▶ YOUR INSTRUCTIONS
Please output exactly the lines from the one containing "Select the vlan1 row in VLAN Configuration" through the end of the records below, leaving out any pictures.

Saved data entries
□ □ □ □ □
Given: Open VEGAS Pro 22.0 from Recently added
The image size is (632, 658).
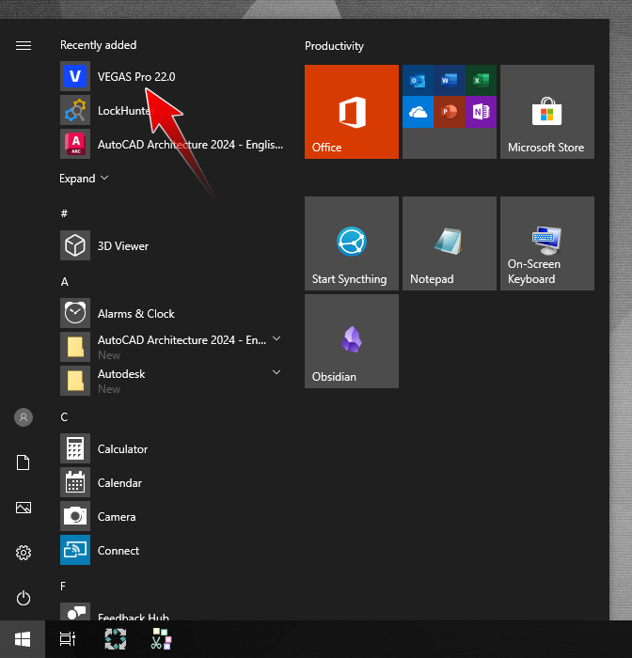Looking at the screenshot, I should [x=135, y=77].
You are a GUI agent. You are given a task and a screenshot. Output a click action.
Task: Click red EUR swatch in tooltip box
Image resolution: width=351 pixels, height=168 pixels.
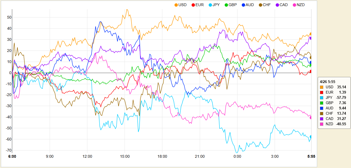click(322, 92)
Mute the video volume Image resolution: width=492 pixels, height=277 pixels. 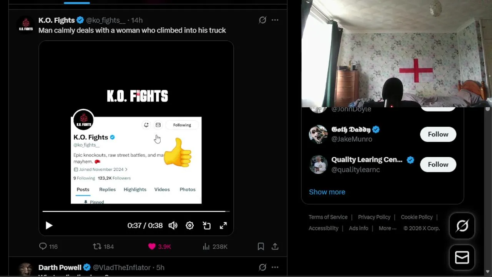[x=173, y=225]
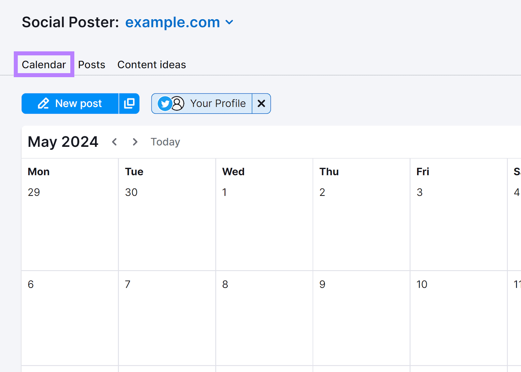Jump to today's date via Today link

(x=165, y=142)
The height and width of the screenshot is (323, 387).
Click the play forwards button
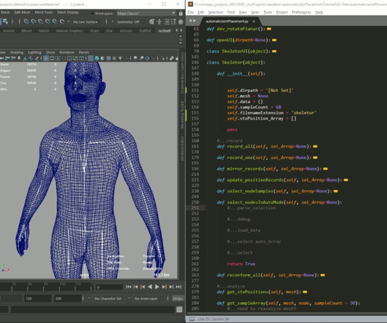[157, 286]
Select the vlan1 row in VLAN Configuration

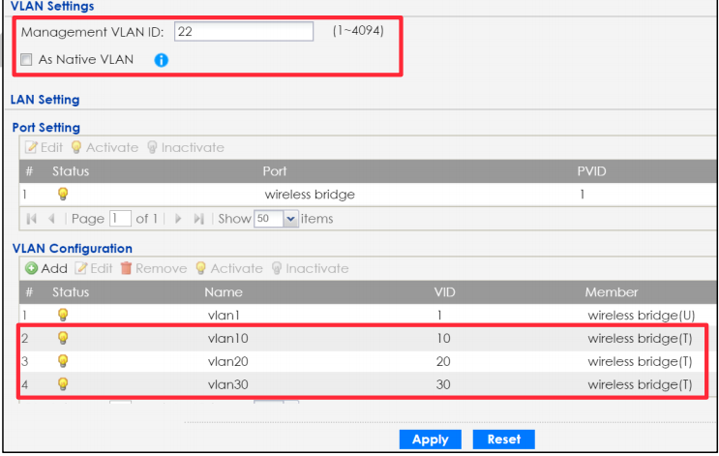(x=229, y=315)
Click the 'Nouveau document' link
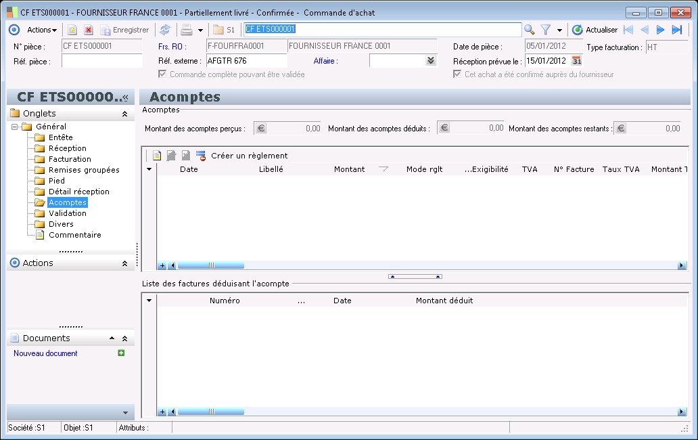The width and height of the screenshot is (698, 440). 45,353
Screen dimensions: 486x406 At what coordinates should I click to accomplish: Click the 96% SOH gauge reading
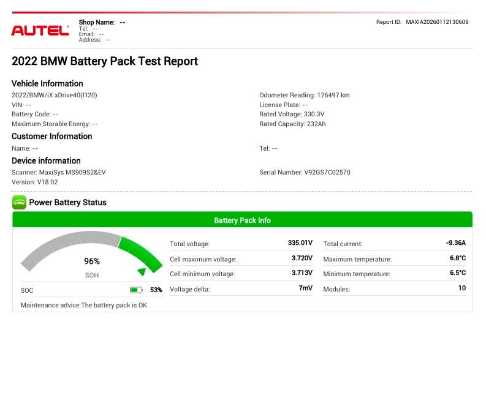point(91,261)
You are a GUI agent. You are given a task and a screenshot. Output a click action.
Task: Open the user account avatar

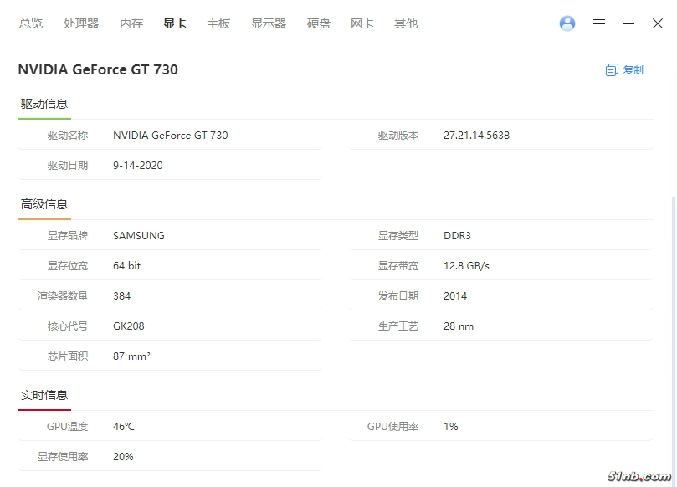(567, 23)
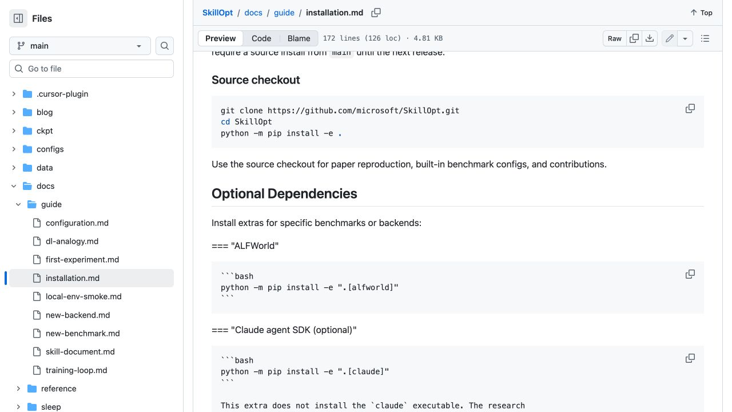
□ □ □ □ □
▶ EXERCISE OUTPUT
Select the vlan1 row in VLAN Configuration

(x=229, y=315)
Click the 'Nouveau document' link
The width and height of the screenshot is (698, 440). 45,353
Screen dimensions: 486x406 At what coordinates should I click to accomplish: Click the 96% SOH gauge reading
point(91,261)
You are a GUI agent. You are given a task and a screenshot. Output a click action.
Task: Open the user account avatar

(567, 23)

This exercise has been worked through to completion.